The one thing that is important all AP targets is a good mount, though it becomes more critical and expensive for shooting your small targets, with long FL and heavy scopes and highly detailed image scales. At this budget, I recommend a SW EQ6R-Pro ($1595, $1345 Sale), a very good budget mount w/ 44# rating. To get better you would pay much more for Losmandy G11 (what I got) or iOptron CEM60 (or newer CEM70), which have higher 60# rating and lower periodic error. These are also high value mounts, but cost $3K to $4K.
For more budgetary constrained mount options, the advice to "put your money where your mount is" is very good advice. Another good rule of thumb is to keep your total load at 50% of manufacturer’s stated, though Losmandy's loads are supposedly for AP (but I would still haircut it). The normal budget picks are SW HEQ5 (or Orion Sirius twin) or iOptron CEM40, or for very light imaging loads, the iOptron CEM25. The widely available budget mount, Celestron AVX, seems to have serious problems (lack of bearings on DEC), though few have gotten “lucky” with a unit that performs OK. ES has a couple of decent low priced mounts for the seriously budgetary challenged, the EXOS2GT (PMC-8 version) and iEXOS-100. The EXOS2GT is more robust and capable of the two, and I expect is worth the very modest price difference. All of these lower cost mounts are more limited in their ability to handle longer FL scopes, heavier imaging trains, or in guiding longer exposures.
If you will only be doing AP with a light DSLR and moderate FL lens (up to 135mm), camera trackers are popular, but they are much more limited than the above mounts. Most camera trackers: 1) only move in RA (DEC is fixed); 2) very few have the ability to autoguide (and then only in RA); 3) do not have ability to GoTo; 4) do not have ability to finely tune pointing by platesolving; and 5) do not include a tripod. Think of the iEXOS-100 as a camera tracker, but without the above disadvantages, and the ability to handle a light 80mm scope and camera, all with a similar price to the more capable camera trackers. The camera trackers main advantage is that it is very light for those who want to take their light imaging rig on a hike.

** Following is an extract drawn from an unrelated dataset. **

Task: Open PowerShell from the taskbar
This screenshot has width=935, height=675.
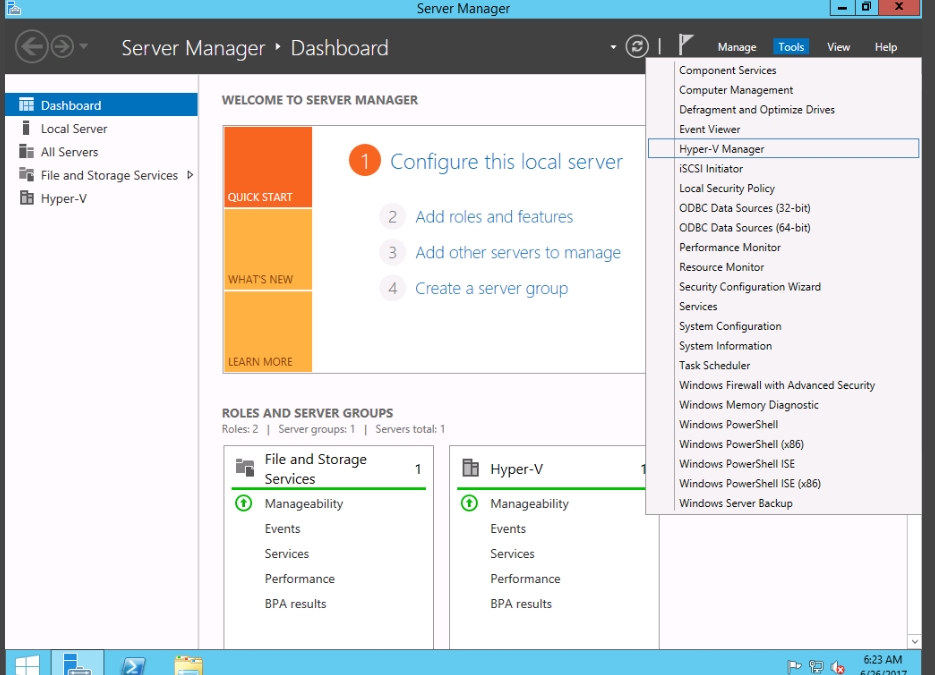Action: coord(135,665)
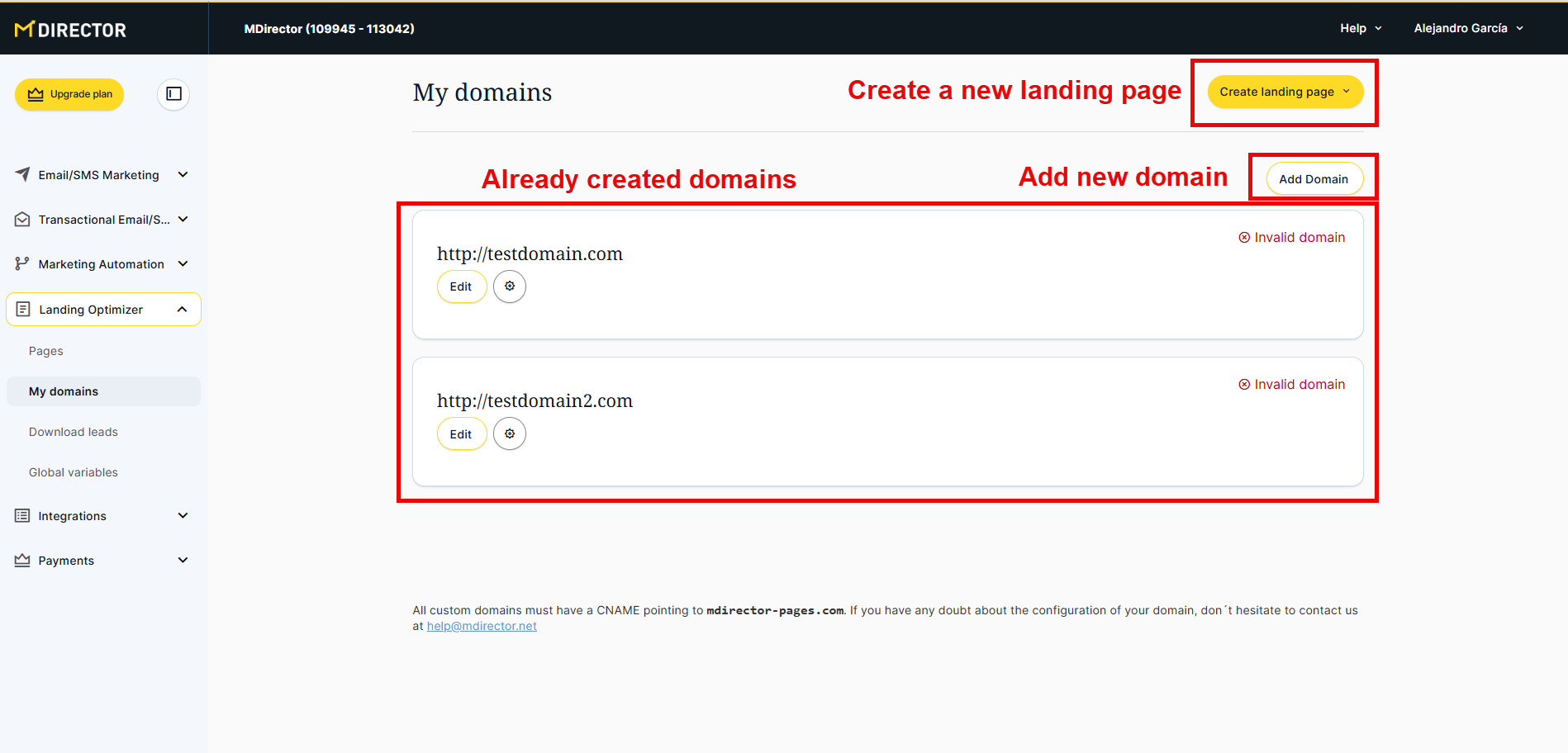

You might ultimately want a couple of cameras to give you a wider range of image-scales and FoVs. But with your budget, get only one, but make sure that it makes sense for your year 1 scope and target size. If you already have a DSLR, use it at first. I think crop sensor DSLRs make more sense than full-frame, as most scopes will have problems with vignetting and field flatness with those large sensors, even with a field flattener. That said, use what you have. If you do not already have a DSLR (or have a need for one for general photography), do NOT buy one. Cooled astrocams make MUCH more sense. I would suggest getting a monochrome camera with filterwheel/filters, as they give you more flexibility for narrowband, are more efficient, and give you more resolution. I suggest a 7 or 8 position filterwheel, which allow for LRGB and NB filters. With budgetary constraints limit yourself initially with on LRGB filters.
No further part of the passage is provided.